HANİ NEREDE OSMANLI İ M P A R A T O R L U Ğ U ???

1839 yılında resmen başlayıp 1856 da ve daha sonraki kırılmalarla devâm eden târihimiz ve  içtimâî yapımızla ilgili bozulma konusunda hâlâ uyanmamış, bunların farkına varmamış, üstelik İslahât ve Tanzîmât konusunda kafasına doldurulmuş hatalı bilgileri mârifet zannetmekte devâm eden diploma  hamallarıyla bir yere varılamayacağı açıktır.

Hâlâ “Osmanlı İmparatorluğu” sözünü kullanan TÂRİH PROFESÖRLERİNİ ciddîye alacak mısınız? Kaç dil bilirlerse bilsinler, bilgileri ne kadar engin olursa olsun, hangi etiketi taşırlarsa taşısınlar, âmiyâne tâbirle ‘kendi kalelerine gol atmaktadırlar’, Avrupalıların istediği gibi davranmaktadırlar.
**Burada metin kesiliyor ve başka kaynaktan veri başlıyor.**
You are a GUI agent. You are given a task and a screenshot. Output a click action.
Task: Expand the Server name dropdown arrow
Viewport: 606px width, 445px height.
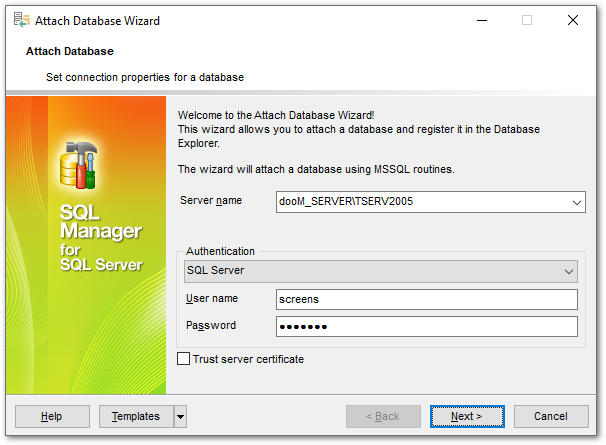point(577,202)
1983 yılındaydı, Boğaziçi Üniversitesinde yapılan Basra Körfezi konusundaki toplantıda Cambridge’den gelen İngiliz profesöre, ‘Osmanlı İmparatorluğu’ sözünün değişmesi gerektiğini söyledim. Cevabı aynen şu oldu :

You will never be able to change it.  (Asla değiştiremeyeceksiniz!)

Bunun üzerine Türkçe bir dergide bu olayı nakledip Yunus Emre’nin :

‘Dağ nice yüce olsa, yol onun üstünden aşar’ sözünü alarak, İngiliz’in, kitaplıkları dolduran bu yanlış deyime ve zihinlere yerleşmiş klişeye güvendiğini, ama, uğraşılırsa, dağın üstünden aşılacağını belirttim. İlk adım olarak da, Osmanlı’ya bu kirli etiketi yapıştırıp kullananları Osmanlı Arşivine sokmamamızı teklif ettim. O zaman Arşiv Sultanahmet civârındaydı, ‘Sultanahmet meydanında simit yiyip çay içsinler’ diye yazmıştım.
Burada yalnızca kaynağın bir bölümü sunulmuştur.